__Text shown__.
** Begin **

NorCal Man Gets Jail After Over 150 Dead Birds Found in ‘Largest Raptor Poaching Case’ Known in CA History

A 68-year-old man has been sentenced to 90 days in jail after being convicted in the “largest raptor poaching case in known California history” following the discovery of more than 150 dead birds and other wildlife on his Lassen County property, authorities announced last Friday.

The California Department of Fish and Wildlife released this photo of the dead birds.

The California Department of Fish and Wildlife released this photo of the dead birds.

In addition to the jail sentence, Richard Parker was fined $75,000 and given five years of probation, according to a news release from the California Department of Fish and Wildlife.

The court also ordered the destruction of the two firearms used in the killings, the release stated.

Parker’s sentencing came after he pleaded guilty in a case that stemmed from the discovery of dozens of deceased animals over his 80-acre property last year, according to officials with the agency.

** End **

Pointing records for text and elements:

** Begin **

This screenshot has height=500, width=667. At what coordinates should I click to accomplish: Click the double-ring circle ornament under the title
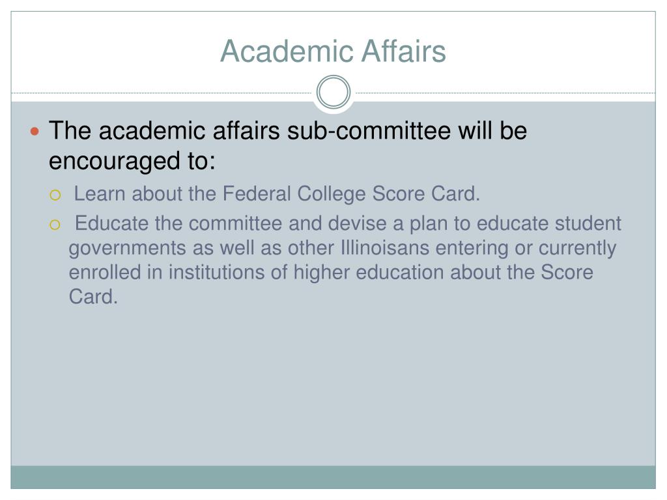334,92
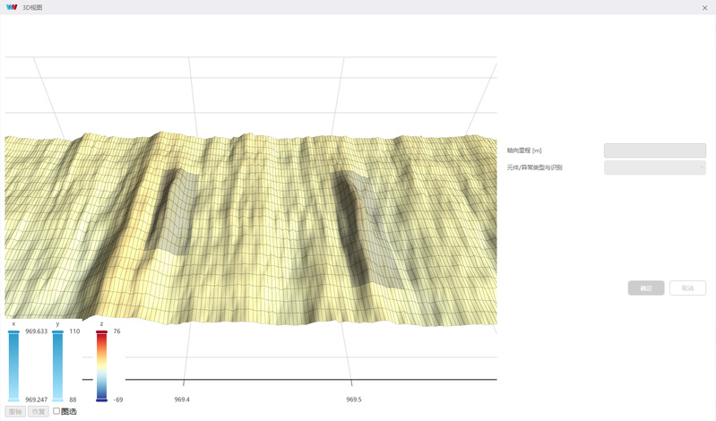
Task: Open the 元件/异常类型与识别 dropdown
Action: [x=655, y=168]
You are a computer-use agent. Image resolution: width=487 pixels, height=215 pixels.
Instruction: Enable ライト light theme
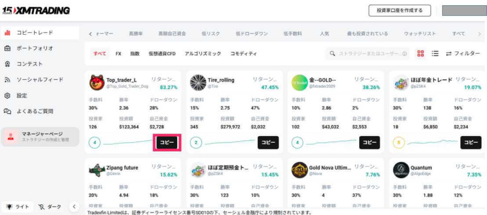[18, 207]
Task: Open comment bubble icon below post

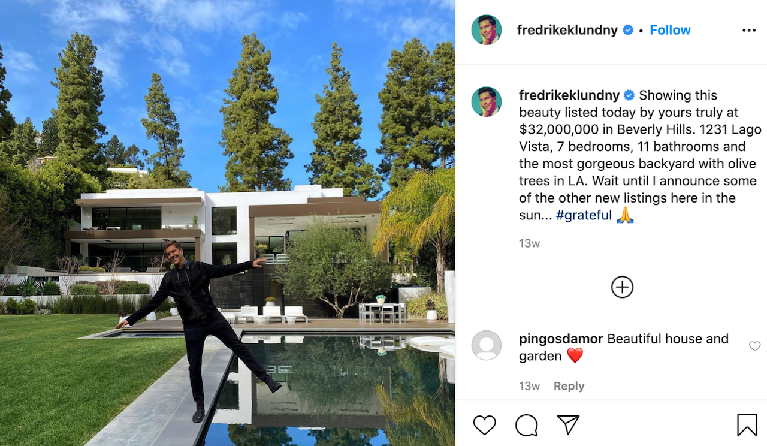Action: 526,425
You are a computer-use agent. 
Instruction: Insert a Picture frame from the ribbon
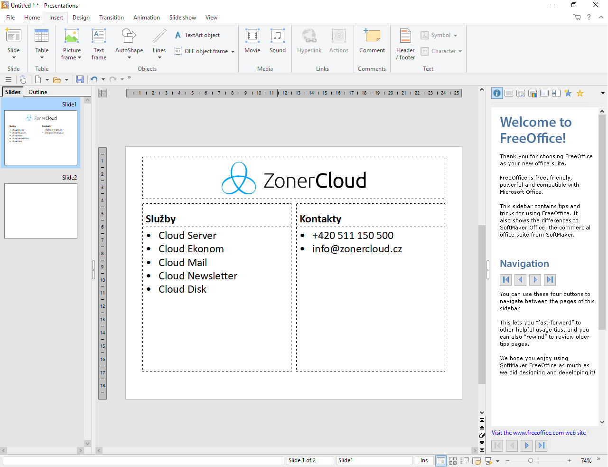pos(72,38)
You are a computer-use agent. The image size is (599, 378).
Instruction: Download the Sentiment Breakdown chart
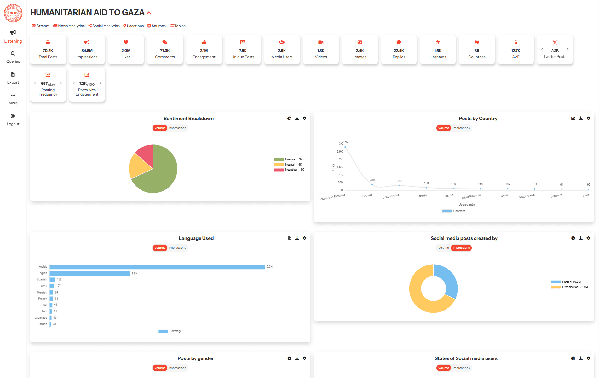coord(297,119)
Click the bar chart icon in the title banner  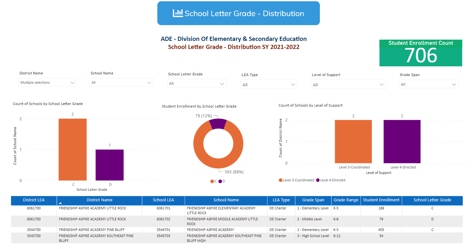(178, 13)
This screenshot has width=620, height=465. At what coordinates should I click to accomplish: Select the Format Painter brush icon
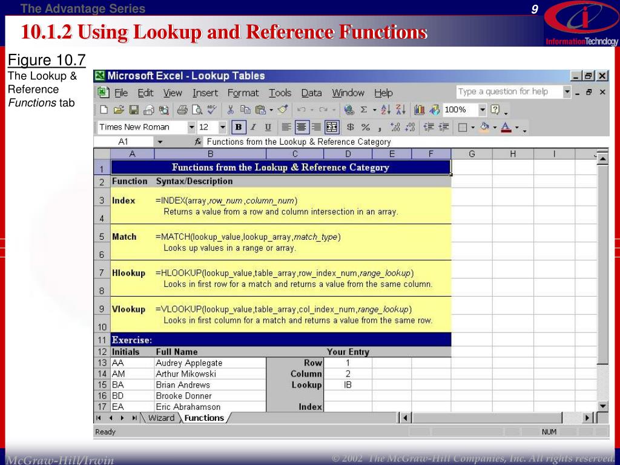(x=282, y=110)
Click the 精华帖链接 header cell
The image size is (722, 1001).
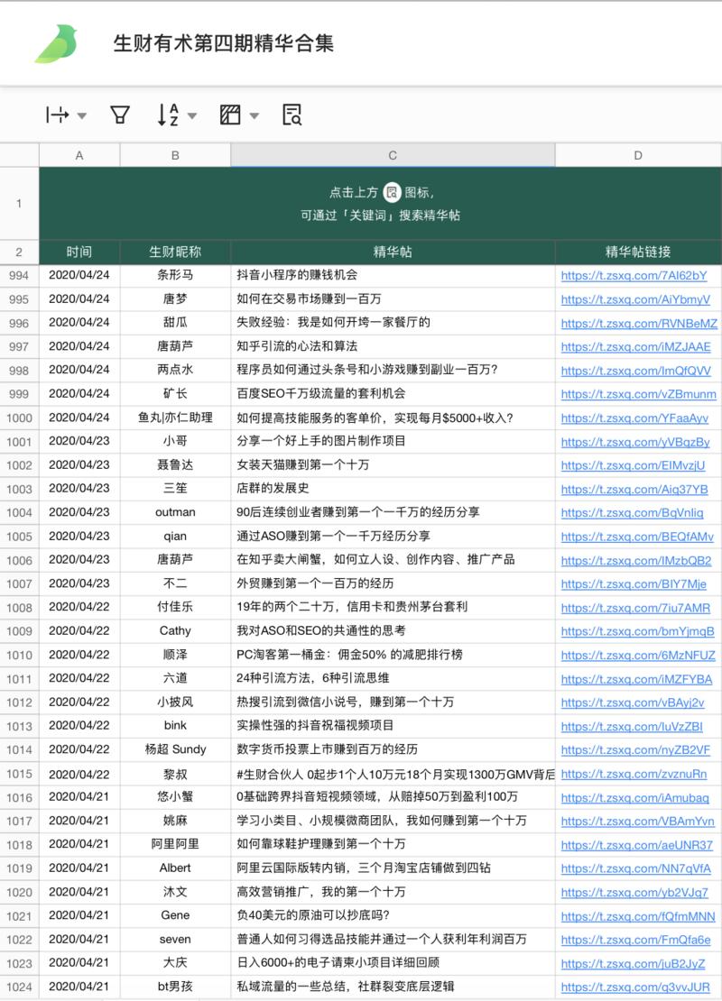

** End **

__What is expected__.
Reproduce everything in the raptor poaching article from "Parker’s sentencing came" down to "with the agency.", with "80-acre" switched to "120-acre".

__Solution for this problem__.
Parker’s sentencing came after he pleaded guilty in a case that stemmed from the discovery of dozens of deceased animals over his 120-acre property last year, according to officials with the agency.